Imagine you did not know what an Excel Pivot Table is. Imagine you had never calculated a correlation. How could you possibly know about the beauty and power of data? HR professionals and Data Scientists speak different languages. Carsten Knaut, Head of HR Transformation at QIAGEN, suggests you put processes, IT tools and data aside for a moment. Instead he proposes to find a common language that enables HR professionals to ask the right questions, which data scientists can than translate into applicable insights.
The problem: Buzzwords can scare colleagues away
Carsten describes a typical dialogue between a HR Professional and a Data Scientist:
DS: "Data / people / HR / Predictive Analytics will enable you to make your work and impact measurable."
HRP: "Oh yes, but hey: we are not Google, we don’t have reliable data, we don’t have the capacity etc. etc."
Often HR Professionals see a lot of barriers when thinking about data analytics, resulting in not very constructive conversations with Data Scientists about this topic. Frustrating for both parties. Carsten compares this to the Babel fish:
Towards a common language: An alternative dialogue
As a solution to this problem, Carsten suggests Data Scientists should ask HR Professionals the right questions to start the dialogue:
DS: "Which... myth would you like to burst / gut feeling would you like to verify / rumor would you like to falsify?"
HRP: "Oh if I could I would like to… check if turnover is really a bad thing / verify that we are paying below market / proof that our sales training generates revenue."
This is an easy example, but it shows how simple it is to start a constructive conversation by asking the right questions.
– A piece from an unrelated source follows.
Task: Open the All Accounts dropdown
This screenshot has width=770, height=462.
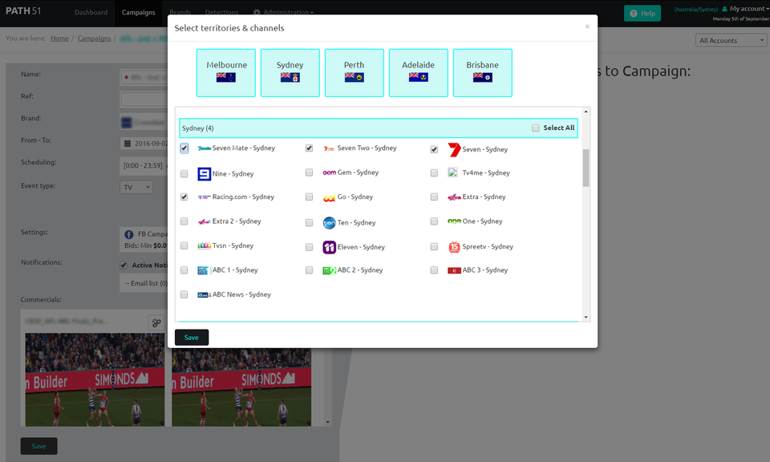Action: 730,39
Helpful surroundings for HR Analytics
A wish list every Data Scientist has when it comes to data analysis:
- an integrated IT landscape
- consistent data
- dedicated HR Analytics resources
- Data Analytics knowledge
But what if none of these exists? Then start small and make data analytics tangible. Show the organization what the business question is, state clearly if system integration is needed, how much data sources you need, what resources you need and if you have to make use of any special expertise. This gives HR Professionals some kind of image of the impact on the organization. HR Analytics is more than ‘retention prediction’, states Carsten.
So... How to bridge the Data Analytics gap?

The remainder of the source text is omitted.